Survival analysis studies time-to-event outcomes — time to death, disease recurrence, or hospital readmission. The defining challenge is censoring: some subjects have not yet experienced the event when observation ends, so their true event times are unknown but known to exceed the censored time. The Kaplan-Meier estimator is a nonparametric method that estimates the survival function S(t) — the probability of surviving beyond time t — by computing the cumulative product of conditional survival probabilities at each observed event time. It produces the characteristic step-function survival curve that declines at each event, properly accounting for censored observations by removing them from the risk set without treating them as events.
Standard statistical methods assume you observe the outcome for every subject, but time-to-event data violates this assumption. In a 5-year clinical trial, some patients die (the event of interest), some are still alive when the trial ends (administratively censored), and some are lost to follow-up before the trial ends (right-censored). You know these censored patients survived at least until they were last observed, but you do not know their true event time. Ignoring censored observations — either by excluding them or by treating them as events — introduces serious bias. Survival analysis methods exist precisely to handle this incomplete information.

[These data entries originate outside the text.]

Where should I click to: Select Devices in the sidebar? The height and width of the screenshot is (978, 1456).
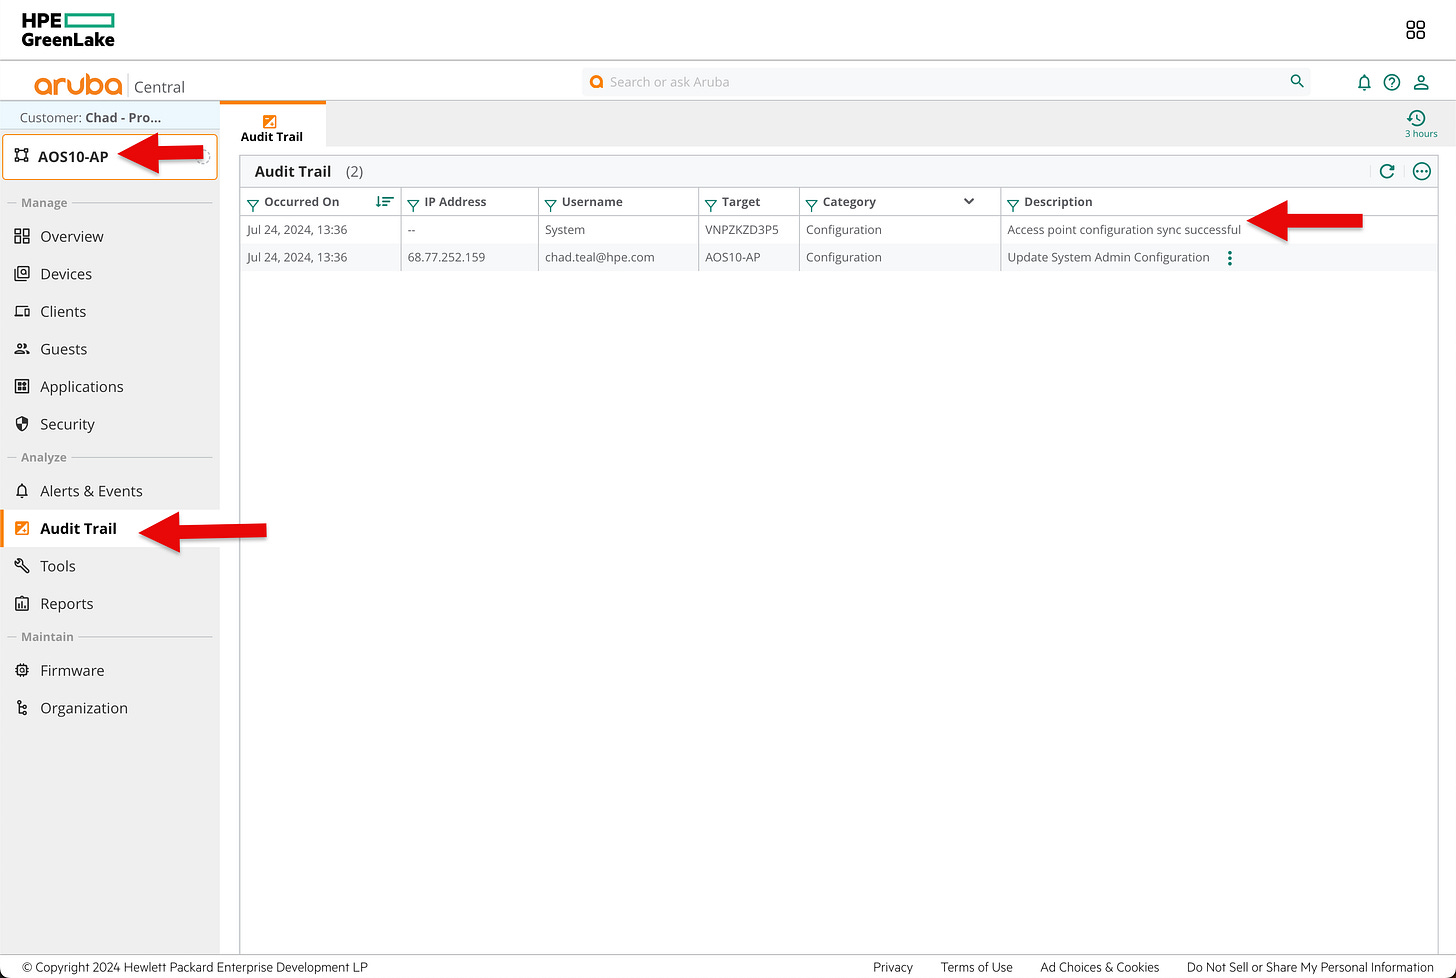[66, 273]
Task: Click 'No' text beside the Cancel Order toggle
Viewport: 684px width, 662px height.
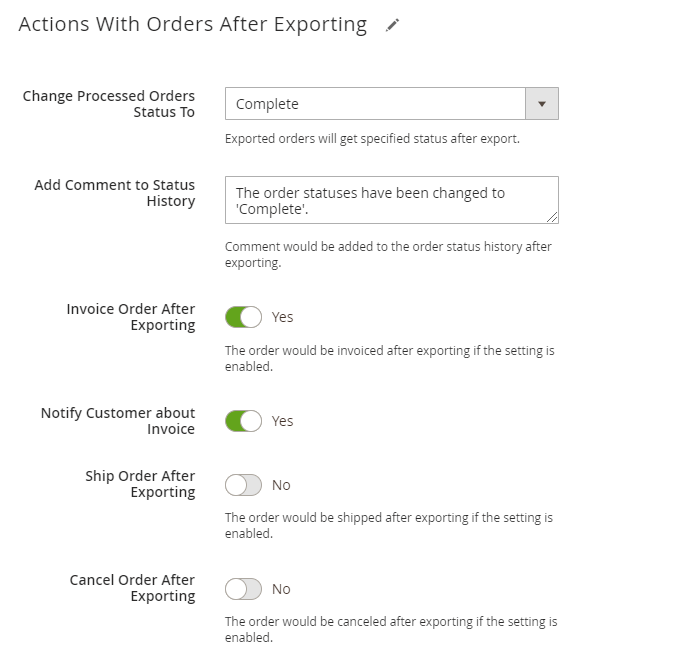Action: pyautogui.click(x=281, y=589)
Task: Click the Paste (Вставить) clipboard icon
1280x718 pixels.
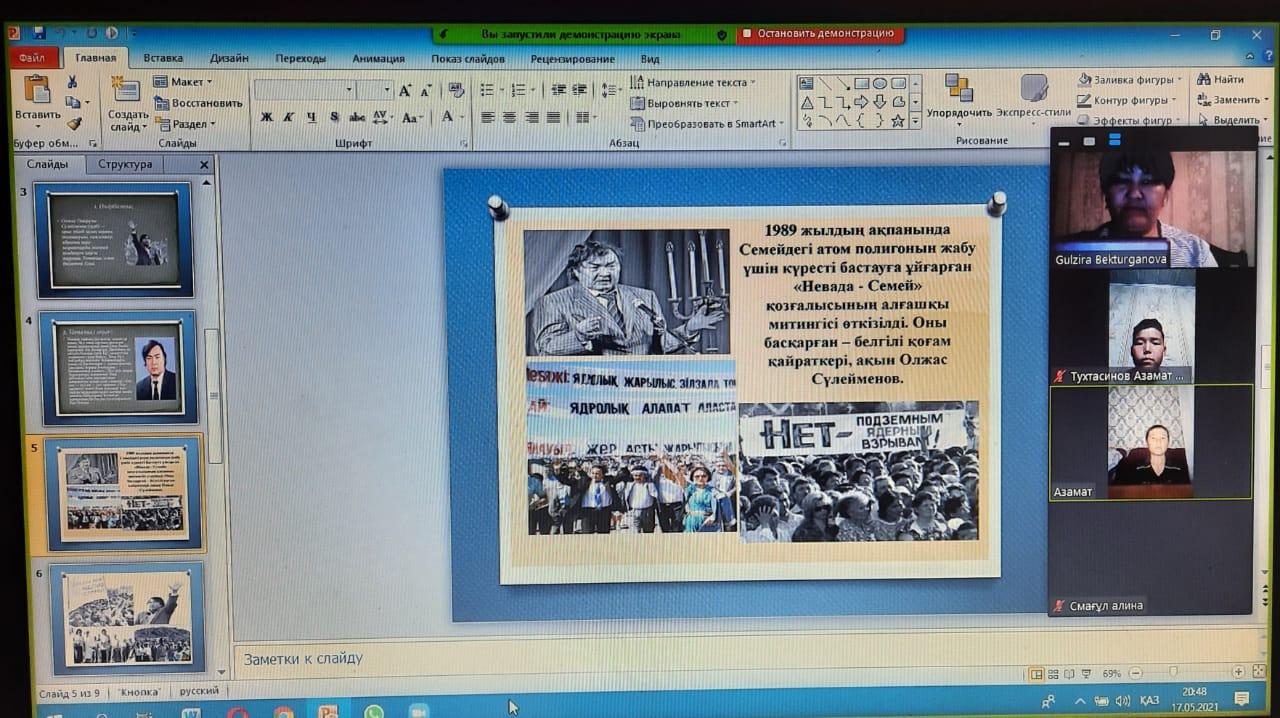Action: pyautogui.click(x=37, y=91)
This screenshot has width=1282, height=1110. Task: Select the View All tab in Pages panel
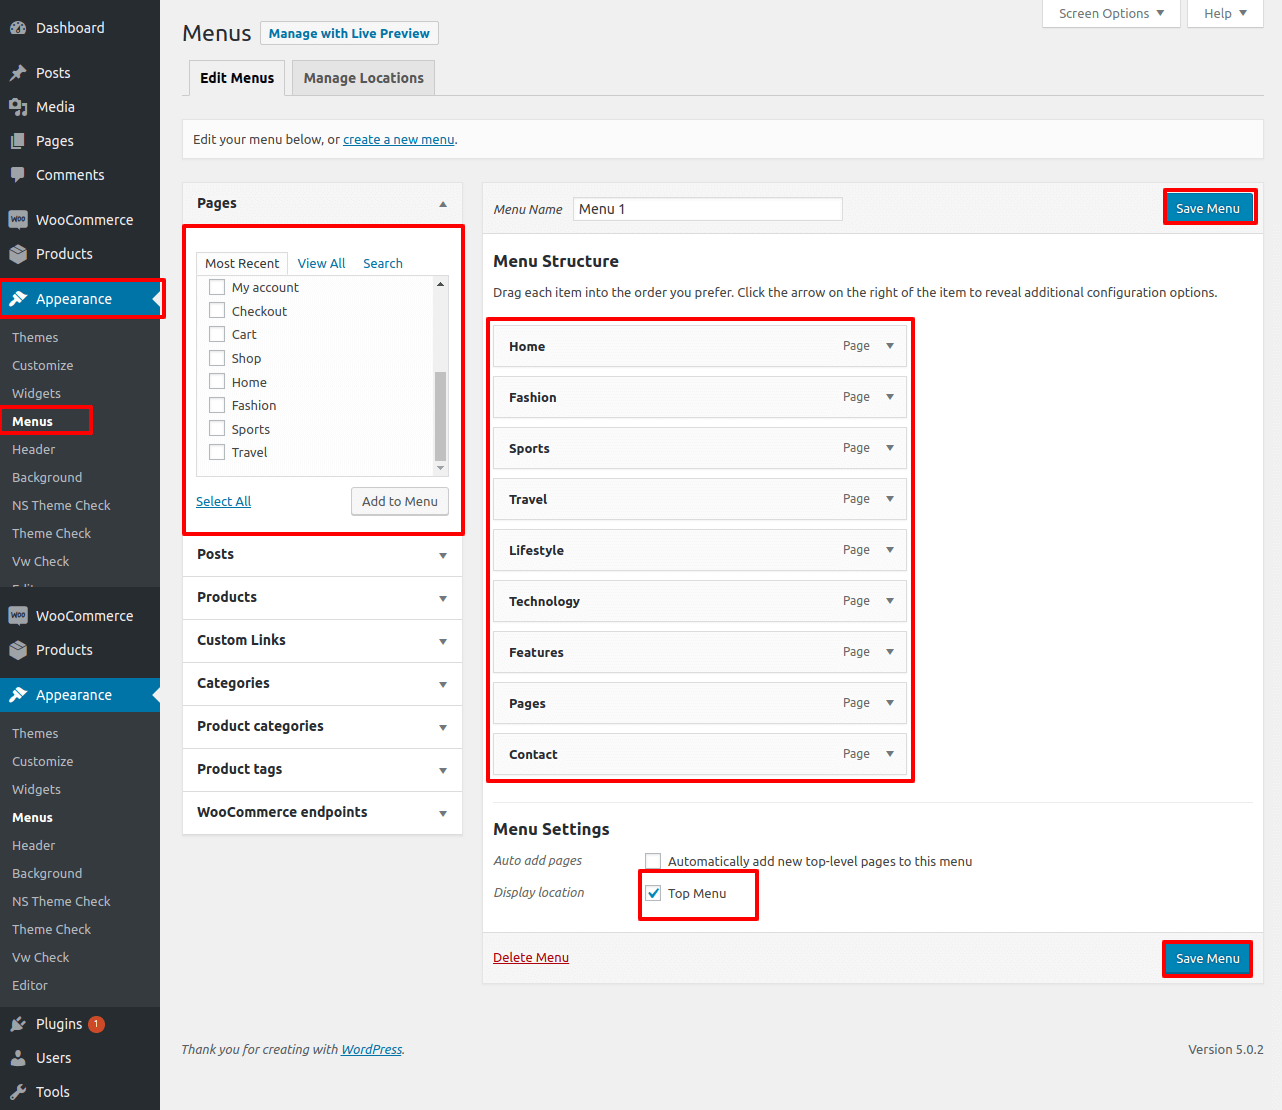tap(321, 262)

The Kaplan-Meier estimator constructs the survival function S(t) — the probability of surviving beyond time t — without assuming any particular distributional form. At each observed event time, it computes the conditional probability of surviving past that time given survival up to it: (number at risk - number of events) / number at risk. The cumulative survival probability is the product of all these conditional probabilities up to time t. The resulting step function starts at S(0) = 1 and decreases at each event time. Censored observations reduce the risk set (the denominator) at the censoring time but do not cause a step down — they contribute information about survival up to the moment they were last observed.
Reading a Kaplan-Meier curve is a core clinical skill. The median survival time is the time at which the curve crosses 0.50 — the time by which half the subjects have experienced the event. If the curve never reaches 0.50, the median is undefined (more than half the subjects survived the entire observation period). Confidence intervals for the survival function at any time point can be computed using Greenwood's formula, and these widen over time as the number at risk decreases. Tick marks on the curve indicate censoring events, showing where observations were lost. A curve with heavy censoring late in follow-up has wide uncertainty, even if it appears to plateau.
The critical assumption underlying the KM estimator is non-informative censoring: the reason a subject was censored must be unrelated to their prognosis. If patients who are getting sicker preferentially drop out (informative censoring), the remaining subjects are healthier than the full cohort, and the survival curve will be optimistically biased. This assumption cannot be tested from the data alone — it requires understanding why subjects were censored. The Kaplan-Meier estimator describes the survival experience of a single group; to compare survival between groups, you need the log-rank test, which is the next topic in this sequence.